Kenjiro takes his phone away from his ear to check his texts. Oh. So he did. Semi’s reply is garbled with typos, though. “My apologies. I couldn’t really read it.”
“I had to text under the table! You try doing that, it’s not easy.”
Semi lets out a long sigh. “Stop being a brat for one minute, would you? I want to tell you something.”
Kenjiro’s traitorous heart beats more quickly in his chest. “What is it?” he says in a perfectly neutral tonel.
“You’re not allowed to gloat. You got that? I don’t want to hear any I-told-you-so’s.”
“I’ll do my best,” he says, rolling his eyes.

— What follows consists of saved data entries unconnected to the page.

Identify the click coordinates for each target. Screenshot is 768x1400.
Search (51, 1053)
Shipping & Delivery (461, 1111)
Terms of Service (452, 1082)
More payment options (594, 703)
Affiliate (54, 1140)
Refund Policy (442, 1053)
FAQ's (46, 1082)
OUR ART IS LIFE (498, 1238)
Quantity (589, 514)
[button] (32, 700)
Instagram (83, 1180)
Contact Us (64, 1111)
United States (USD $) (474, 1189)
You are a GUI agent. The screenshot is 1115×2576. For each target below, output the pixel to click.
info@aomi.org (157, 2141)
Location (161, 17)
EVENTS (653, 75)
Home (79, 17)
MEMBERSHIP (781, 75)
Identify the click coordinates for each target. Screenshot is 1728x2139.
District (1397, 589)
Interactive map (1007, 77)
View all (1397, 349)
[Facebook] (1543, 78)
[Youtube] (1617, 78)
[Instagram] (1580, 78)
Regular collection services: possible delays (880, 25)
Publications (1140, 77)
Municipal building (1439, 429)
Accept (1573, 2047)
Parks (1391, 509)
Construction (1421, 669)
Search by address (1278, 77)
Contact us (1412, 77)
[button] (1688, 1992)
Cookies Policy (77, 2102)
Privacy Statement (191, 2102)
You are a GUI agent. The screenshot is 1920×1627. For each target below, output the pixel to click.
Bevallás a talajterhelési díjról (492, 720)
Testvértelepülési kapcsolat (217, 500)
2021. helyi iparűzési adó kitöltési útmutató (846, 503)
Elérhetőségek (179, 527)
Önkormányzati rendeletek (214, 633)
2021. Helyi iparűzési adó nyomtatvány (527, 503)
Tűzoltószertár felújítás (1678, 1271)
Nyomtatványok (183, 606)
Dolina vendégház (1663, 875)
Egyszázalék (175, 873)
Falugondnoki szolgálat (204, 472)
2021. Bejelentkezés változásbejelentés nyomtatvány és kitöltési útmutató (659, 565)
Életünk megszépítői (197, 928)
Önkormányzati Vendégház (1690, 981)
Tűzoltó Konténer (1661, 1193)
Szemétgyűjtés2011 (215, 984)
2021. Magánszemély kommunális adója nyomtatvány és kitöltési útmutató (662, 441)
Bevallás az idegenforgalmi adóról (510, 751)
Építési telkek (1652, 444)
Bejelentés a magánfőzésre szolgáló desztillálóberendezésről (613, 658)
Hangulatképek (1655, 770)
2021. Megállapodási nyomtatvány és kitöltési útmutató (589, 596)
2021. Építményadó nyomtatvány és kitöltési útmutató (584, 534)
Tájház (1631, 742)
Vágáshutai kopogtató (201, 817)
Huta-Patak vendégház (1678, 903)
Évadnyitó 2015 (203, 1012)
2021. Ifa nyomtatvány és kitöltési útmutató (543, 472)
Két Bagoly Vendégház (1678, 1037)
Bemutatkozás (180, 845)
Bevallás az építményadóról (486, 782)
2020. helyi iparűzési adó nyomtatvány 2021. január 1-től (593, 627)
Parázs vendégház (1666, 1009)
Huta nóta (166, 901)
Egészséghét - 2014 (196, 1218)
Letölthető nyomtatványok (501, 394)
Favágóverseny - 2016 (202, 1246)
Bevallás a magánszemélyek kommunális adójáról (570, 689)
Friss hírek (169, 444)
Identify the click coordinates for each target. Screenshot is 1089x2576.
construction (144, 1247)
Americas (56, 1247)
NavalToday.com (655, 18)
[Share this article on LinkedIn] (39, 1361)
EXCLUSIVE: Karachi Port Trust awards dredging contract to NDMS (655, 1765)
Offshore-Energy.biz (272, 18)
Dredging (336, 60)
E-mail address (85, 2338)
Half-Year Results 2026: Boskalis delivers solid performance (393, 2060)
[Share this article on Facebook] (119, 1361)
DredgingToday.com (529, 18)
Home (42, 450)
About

He sits down under a nearby tree and takes a bite of his apple.
“I joined the volleyball club.”
“You did?” Kenjiro sits up straighter. “That’s fantastic.”
“Honestly, half of the upperclassmen thought I was already a member, since I’d gone to so many meetings recently.” The tension leaves Semi’s voice. “Tendou and the others were excited, though. We’re going out to dinner to celebrate.”
He can imagine. Tendou, Moniwa, and Shirofuku haven’t practiced with them every Sunday, and not all of them show up at the same time, but they’ve been enthusiastic about getting Semi to join the club. “I suppose this is one case where going out to eat is appropriate,” Kenjiro says.
“Thanks, I’m glad to have your approval.” He sounds like he’s smiling. “I’m surprised. I expected you to be more smug about this.”
“Oh, sorry. Let me try again.” Kenjiro clears his throat for effect. “It sure took you long enough. I’ve been telling you to join the club for months, you should have listened to me sooner.”
Semi laughs. Kenjiro never realized how good it felt to make him laugh. “Yes, as always, you’re right about everything.”
“Damn straight,” Kenjiro says. He takes another bite of his apple.
“What’s that sound?”
“What sound? I’m outside right now.”
“That explains the crickets, I guess,” Semi says. “What about you? How are you doing?”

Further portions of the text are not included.